The bubbles rise, and burst, but they are not empty pockets of air, but complex cinematic imagery filled with the history of trying to share a vexing internal experience. Toller’s glass holds Reed’s guilt and dread of death, Goddard’s bleak musings on identity, death, and consciousness, Scorsese’s threat of impeding righteous violence, and the culmination of Schrader’s fifty year cinematic journey.

Paul Schrader’s Reverend Toller doesn’t speak for all of these filmmakers, but rather allows them to speak through him. By invoking this image, he invokes the ideas, both thematic and cinematic, that accompany it in order to make a more complete personal expression of his own.

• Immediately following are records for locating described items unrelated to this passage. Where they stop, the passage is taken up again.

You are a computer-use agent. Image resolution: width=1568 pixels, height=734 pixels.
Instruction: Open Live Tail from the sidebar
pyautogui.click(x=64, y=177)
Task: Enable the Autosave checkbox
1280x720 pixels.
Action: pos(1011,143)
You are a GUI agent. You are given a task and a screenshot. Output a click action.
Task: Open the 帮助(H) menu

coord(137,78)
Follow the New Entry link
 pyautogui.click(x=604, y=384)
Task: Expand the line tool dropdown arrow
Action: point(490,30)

Now, obviously, it is totally possible to watch First Reformed and appreciate it without having seen any of these movies and without a tiresome history lesson about Pepto-Bismol bubbles. But it is also obvious that a literate film goer will find in First Reformed a work of art that offers a much grander scope than meets the eye. As filmmakers become more and more prolific and less and less literate about the history of film, movies like First Reformed will probably become even rarer. It may not be the last of it’s kind exactly, but it definitely feels like the end of something.

An Inevitable and Mysterious Day

The next time the bubbles come on the screen they will be different. They won’t be continuing an eighty year visual motif, they’ll be a meaningless imitation. A parody. An empty homage. Someday when everyone has forgotten about Carol Reed and Jean-Luc Goddard, but they’re still making movies, something even sadder will happen.

One day the bubbles will come back, and they won’t mean anything in particular at all.

They’ll just be bubbles.

And everything will follow from there.